:: SUPPLIED TEXT ::
^^^^

Similarly, the SPSiteURL, which holds the URL of the SharePoint site where the matching item is located – and commonly used for refinement, does not get re-mapped. For example, assume the user browses to Default zone and attempts to refine by the Site Collection. In this case, there will be no matches because https://usersUrl (the Default Public URL) does not match https://nonDefaultUrl (the value in the SPSiteURL MP in the Search Index).

As a side note:
The SharePoint 2013 Search Query Tool on CodePlex is a great way to see the inconsistency of URL-based properties when Server Name Mappings have been configured. To knowledge, this impacts at least the following managed properties such as OriginalPath, Path, SitePath, ParentLink, ServerRedirectedUrl, and SPSiteUrl...

Why this Breaks Contextual Queries

Let's continue to assume the earlier [ill-advised] configuration with https://non-default-url as the start address in the SharePoint Search Content Source (and, for simplicity, assume no Server Name Mappings are configured – although it would not make much difference for the examples below). Now, the user navigates to https://externalUsers and issues a query using "This Site" (which is the default Result Source for a SharePoint Team Site search box).

In this case, the request is submitted to https://externalUsers/_layouts/15/osssearchresults.aspx?u= http%3A%2F%2Fexternalusers&k= bowling%20pins, which fires the query. In this URL, we see two noteworthy parameters (which I've URL decoded for an easier read):

u=https://externalusers (which provides a Url context for the "This Site" part of the query)

^^^^

:: DATA EXCERPT ::
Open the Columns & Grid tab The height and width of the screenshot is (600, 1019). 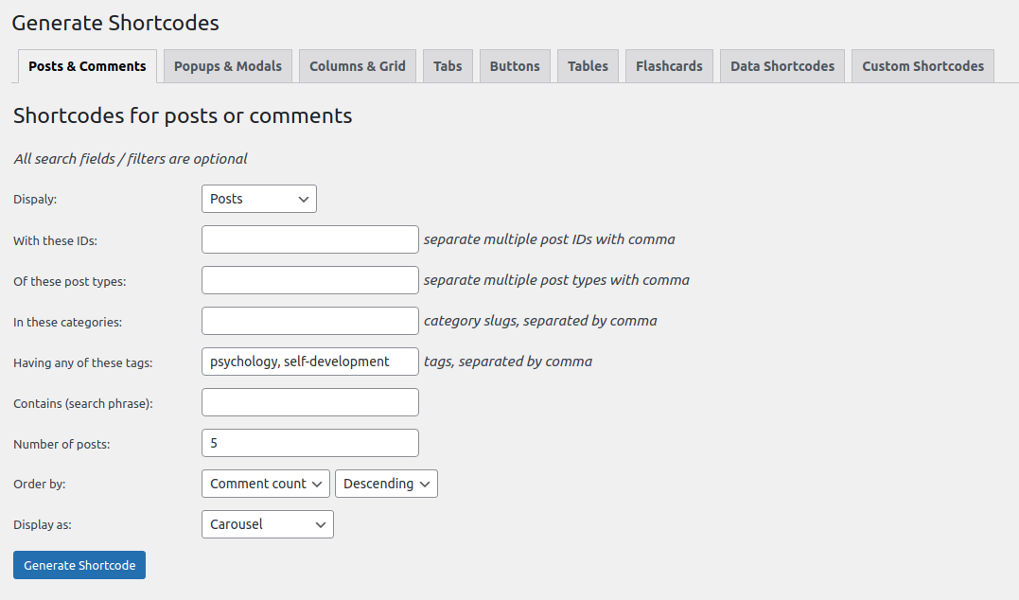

^^^^

:: PROBLEMS TO SOLVE ::
[1] Copy the part of the SharePoint search passage that begins at the words "Similarly, the SPSiteURL, which" and stops after the words "the Search Index).".
[2] Decide whether each statement agrees with the SharePoint search passage. Answer yes or no, and quote the deciding words.
(a) The SPSiteURL property gets re-mapped.
(b) "This Site" is the default Result Source for a SharePoint Team Site search box.
(c) The SharePoint 2013 Search Query Tool is found on CodePlex.

:: ANSWERS TO THE PROBLEMS ::
[1]
Similarly, the SPSiteURL, which holds the URL of the SharePoint site where the matching item is located – and commonly used for refinement, does not get re-mapped. For example, assume the user browses to Default zone and attempts to refine by the Site Collection. In this case, there will be no matches because https://usersUrl (the Default Public URL) does not match https://nonDefaultUrl (the value in the SPSiteURL MP in the Search Index).

[2]
(a) No: "does not get re-mapped"
(b) Yes: "which is the default Result Source for a SharePoint Team Site search box"
(c) Yes: "The SharePoint 2013 Search Query Tool on CodePlex"